In this case, Defendants assert that there is no clearly established Supreme Court or Fourth Circuit case law addressing the First Amendment within the context of Title IX. Dkt. 7 at 24. Thus, Defendant Bluestein cannot be held personally liable for allegedly violating Plaintiffs First Amendment right. Id. at 24-25. In response, Plaintiff contends that “[w]hen the University decided to punish [Plaintiff] for filing his lawsuit, it was clearly established that filing lawsuits is constitutionally protected activity.” Dkt. 12 at 28. Despite Plaintiffs argument to the contrary, the Court finds that Defendant Bluestein is entitled to qualified immunity from suit in his individual capacity.

Although the Court finds that Plaintiff has plausibly alleged a violation of his First Amendment right to petition, it was not sufficiently clear that by accepting a retaliation claim in a Title IX investigation, Defendant Bluestein was violating Plaintiffs First Amendment right. First, the Court notes the fact that no other court has been faced with addressing the interplay between Title IX-and specifically its prohibition against retaliatory conduct-and the First Amendment. Therefore, this is a matter of first impression. This, in and of itself, weighs strongly toward finding that Plaintiffs right to file his defamation lawsuit amid the Title IX investigation was not clearly established.
· · · · · · ·
#### Goal a:
Swap "Identify the location of" for "Find the location of" in the rows that run from the line containing "This screenshot has height=1344, width=2576." through the last row, and give those rows again with nothing else changed.

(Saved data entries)
· · · · · · ·
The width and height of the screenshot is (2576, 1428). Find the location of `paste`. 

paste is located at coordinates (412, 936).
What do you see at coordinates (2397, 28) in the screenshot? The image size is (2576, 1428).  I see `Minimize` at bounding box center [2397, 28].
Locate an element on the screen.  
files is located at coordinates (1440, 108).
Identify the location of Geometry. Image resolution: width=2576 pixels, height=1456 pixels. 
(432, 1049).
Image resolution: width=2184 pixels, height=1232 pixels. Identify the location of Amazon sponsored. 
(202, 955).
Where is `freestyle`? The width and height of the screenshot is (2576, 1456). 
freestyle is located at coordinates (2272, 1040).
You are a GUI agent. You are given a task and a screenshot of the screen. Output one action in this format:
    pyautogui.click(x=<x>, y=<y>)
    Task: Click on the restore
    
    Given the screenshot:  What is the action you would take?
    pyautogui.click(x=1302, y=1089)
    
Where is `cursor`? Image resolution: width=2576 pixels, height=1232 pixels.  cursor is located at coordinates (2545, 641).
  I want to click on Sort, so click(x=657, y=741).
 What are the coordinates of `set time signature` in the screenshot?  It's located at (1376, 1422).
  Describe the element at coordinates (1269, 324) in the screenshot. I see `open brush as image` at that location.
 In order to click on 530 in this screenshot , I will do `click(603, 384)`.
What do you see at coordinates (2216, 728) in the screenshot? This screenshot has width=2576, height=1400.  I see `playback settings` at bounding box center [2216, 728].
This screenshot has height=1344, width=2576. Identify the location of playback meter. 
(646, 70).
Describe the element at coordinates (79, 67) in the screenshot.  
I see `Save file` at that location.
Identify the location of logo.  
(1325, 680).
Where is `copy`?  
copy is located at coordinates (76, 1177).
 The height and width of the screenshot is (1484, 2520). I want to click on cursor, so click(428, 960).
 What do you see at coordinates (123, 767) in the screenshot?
· · · · · · ·
#### Goal b:
Output the part of the passage on qualified immunity that opens with the words containing "Although the Court" and closes with "not clearly established.", copied word for word.

#### Task response a:
This screenshot has height=1344, width=2576. Find the location of playback meter. 
(646, 70).
Describe the element at coordinates (79, 67) in the screenshot.  
I see `Save file` at that location.
Find the location of logo.  
(1325, 680).
Where is `copy`?  
copy is located at coordinates (76, 1177).
 The height and width of the screenshot is (1484, 2520). I want to click on cursor, so click(428, 960).
 What do you see at coordinates (123, 767) in the screenshot?

#### Task response b:
Although the Court finds that Plaintiff has plausibly alleged a violation of his First Amendment right to petition, it was not sufficiently clear that by accepting a retaliation claim in a Title IX investigation, Defendant Bluestein was violating Plaintiffs First Amendment right. First, the Court notes the fact that no other court has been faced with addressing the interplay between Title IX-and specifically its prohibition against retaliatory conduct-and the First Amendment. Therefore, this is a matter of first impression. This, in and of itself, weighs strongly toward finding that Plaintiffs right to file his defamation lawsuit amid the Title IX investigation was not clearly established.